Since in_serving_softirq() is false, it uses the _bh variant, which
blows up.

>>>> WARNING: CPU: 34 PID: 550248 at /ro/source/kernel/softirq.c:161
>>> __local_bh_enable_ip+0x35/0x50
>>>  ...
>>>> Signed-off-by: Jonathan Lemon <jonathan.lemon@gmail.com>
>>>
>>> The netpoll stuff always makes the locking more complicated than it
>>> needs to be.  I wonder if there is another way around this issue?
>>>
>>> Because IRQ save/restore is a high cost to pay in this critical 
>>> path.
>
> Yes, huge NACK from me, this would kill performance.

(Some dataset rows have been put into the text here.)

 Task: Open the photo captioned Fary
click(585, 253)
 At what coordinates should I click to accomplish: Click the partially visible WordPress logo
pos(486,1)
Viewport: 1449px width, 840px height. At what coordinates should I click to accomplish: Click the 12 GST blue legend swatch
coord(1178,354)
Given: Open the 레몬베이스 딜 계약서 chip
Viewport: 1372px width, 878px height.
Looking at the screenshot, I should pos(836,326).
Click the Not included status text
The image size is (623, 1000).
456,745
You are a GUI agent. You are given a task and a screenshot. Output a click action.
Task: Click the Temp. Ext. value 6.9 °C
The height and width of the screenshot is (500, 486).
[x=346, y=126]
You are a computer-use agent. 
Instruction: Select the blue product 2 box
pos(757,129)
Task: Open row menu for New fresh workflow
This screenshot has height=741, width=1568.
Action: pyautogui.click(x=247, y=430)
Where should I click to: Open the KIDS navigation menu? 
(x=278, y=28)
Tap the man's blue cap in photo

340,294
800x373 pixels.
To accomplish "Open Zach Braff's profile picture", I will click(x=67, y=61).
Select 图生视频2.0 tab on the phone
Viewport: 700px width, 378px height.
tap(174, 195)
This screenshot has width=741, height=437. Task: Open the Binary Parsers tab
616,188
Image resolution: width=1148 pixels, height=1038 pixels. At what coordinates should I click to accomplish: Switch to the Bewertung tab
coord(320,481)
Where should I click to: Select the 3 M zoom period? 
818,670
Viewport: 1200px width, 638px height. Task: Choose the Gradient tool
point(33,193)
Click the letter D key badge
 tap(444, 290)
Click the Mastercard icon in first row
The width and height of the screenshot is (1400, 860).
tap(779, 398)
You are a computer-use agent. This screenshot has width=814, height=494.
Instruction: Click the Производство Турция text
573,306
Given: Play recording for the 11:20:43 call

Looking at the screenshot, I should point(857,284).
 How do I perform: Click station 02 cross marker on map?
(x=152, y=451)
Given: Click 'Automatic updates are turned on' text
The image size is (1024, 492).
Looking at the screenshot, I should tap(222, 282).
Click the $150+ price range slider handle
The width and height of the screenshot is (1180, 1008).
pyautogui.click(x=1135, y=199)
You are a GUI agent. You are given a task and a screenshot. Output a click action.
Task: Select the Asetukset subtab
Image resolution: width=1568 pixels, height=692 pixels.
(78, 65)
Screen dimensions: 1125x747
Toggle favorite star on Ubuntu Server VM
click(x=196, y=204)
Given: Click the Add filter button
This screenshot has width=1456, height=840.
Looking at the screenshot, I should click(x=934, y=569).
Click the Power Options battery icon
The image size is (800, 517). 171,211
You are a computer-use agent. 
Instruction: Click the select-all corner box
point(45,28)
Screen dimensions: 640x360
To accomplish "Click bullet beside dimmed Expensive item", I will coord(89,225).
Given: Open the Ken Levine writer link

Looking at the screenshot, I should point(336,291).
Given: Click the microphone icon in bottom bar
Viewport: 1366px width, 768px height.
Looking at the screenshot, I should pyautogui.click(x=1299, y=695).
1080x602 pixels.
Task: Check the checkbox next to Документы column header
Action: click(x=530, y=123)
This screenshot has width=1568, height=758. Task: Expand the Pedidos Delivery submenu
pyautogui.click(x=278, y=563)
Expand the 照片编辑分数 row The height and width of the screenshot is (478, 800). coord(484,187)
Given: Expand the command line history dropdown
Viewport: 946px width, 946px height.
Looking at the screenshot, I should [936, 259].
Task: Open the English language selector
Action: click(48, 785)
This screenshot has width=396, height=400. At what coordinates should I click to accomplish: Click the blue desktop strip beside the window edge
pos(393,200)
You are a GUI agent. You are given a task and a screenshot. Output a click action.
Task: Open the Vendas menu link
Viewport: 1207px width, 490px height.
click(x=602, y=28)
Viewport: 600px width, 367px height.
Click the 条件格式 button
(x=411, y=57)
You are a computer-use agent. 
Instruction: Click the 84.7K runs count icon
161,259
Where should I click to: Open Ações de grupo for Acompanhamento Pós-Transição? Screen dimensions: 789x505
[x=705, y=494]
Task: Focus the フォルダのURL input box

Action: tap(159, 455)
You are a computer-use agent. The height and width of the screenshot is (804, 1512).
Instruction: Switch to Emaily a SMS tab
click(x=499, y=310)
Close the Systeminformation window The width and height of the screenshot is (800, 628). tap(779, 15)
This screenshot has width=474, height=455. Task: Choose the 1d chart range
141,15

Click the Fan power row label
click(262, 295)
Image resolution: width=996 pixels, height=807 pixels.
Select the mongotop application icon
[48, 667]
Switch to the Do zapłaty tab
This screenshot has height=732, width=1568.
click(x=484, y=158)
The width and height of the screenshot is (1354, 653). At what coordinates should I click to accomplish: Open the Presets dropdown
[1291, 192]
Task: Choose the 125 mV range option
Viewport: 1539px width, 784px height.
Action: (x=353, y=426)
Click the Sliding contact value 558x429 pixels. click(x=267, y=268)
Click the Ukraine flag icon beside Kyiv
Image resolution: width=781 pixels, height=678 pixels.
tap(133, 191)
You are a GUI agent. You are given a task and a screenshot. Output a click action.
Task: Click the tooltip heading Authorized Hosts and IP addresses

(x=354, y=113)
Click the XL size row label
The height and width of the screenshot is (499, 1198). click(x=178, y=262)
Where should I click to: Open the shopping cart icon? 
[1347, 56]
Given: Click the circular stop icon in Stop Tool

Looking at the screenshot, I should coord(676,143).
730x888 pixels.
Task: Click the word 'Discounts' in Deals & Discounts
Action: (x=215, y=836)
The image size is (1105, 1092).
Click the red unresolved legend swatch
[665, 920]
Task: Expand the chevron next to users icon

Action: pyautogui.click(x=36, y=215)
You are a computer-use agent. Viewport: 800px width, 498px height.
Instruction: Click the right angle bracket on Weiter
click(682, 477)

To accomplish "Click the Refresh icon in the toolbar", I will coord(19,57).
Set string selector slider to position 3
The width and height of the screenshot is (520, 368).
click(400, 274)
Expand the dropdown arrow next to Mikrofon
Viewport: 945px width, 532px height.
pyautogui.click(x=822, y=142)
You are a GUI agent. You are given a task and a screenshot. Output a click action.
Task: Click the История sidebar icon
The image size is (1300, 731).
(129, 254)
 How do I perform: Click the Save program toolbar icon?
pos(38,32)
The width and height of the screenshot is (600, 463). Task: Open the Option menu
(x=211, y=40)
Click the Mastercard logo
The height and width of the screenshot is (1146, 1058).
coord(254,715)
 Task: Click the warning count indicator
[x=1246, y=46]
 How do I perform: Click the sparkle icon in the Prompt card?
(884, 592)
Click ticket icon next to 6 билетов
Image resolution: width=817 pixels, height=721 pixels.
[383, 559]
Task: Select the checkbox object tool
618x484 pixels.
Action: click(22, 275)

We need to find
> another way.

Sure - checking in_irq() in the free path is another solution.

>> a printk inside irq context lead to this, so maybe it can be avoided 
>> ..
>>
>> or instead of checking in_serving_softirq()  change page_pool to
>> check in_interrupt() which is more powerful, to avoid ptr_ring 
>> locking
>> and the complication with netpoll altogether.
>>
>> I wonder why Jesper picked in_serving_softirq() in first place, was
>> there a specific reason ? or he just wanted it to be as less strict 
>> as
>> possible ?
>
> I wanted to make it specific that this is optimized for softirq.
>
> I actually think this is a regression we have introduced recently in
> combined patches:
>
>  304db6cb7610 ("page_pool: refill page when alloc.count of pool is 
> zero")
>  44768decb7c0 ("page_pool: handle page recycle for NUMA_NO_NODE 
> condition")
>
> I forgot that the in_serving_softirq() check was also protecting us
> when getting called from netpoll.  The general idea before was that if
> the in_serving_softirq() check failed, then we falled-through to
> slow-path calling normal alloc_pages_node (regular page allocator).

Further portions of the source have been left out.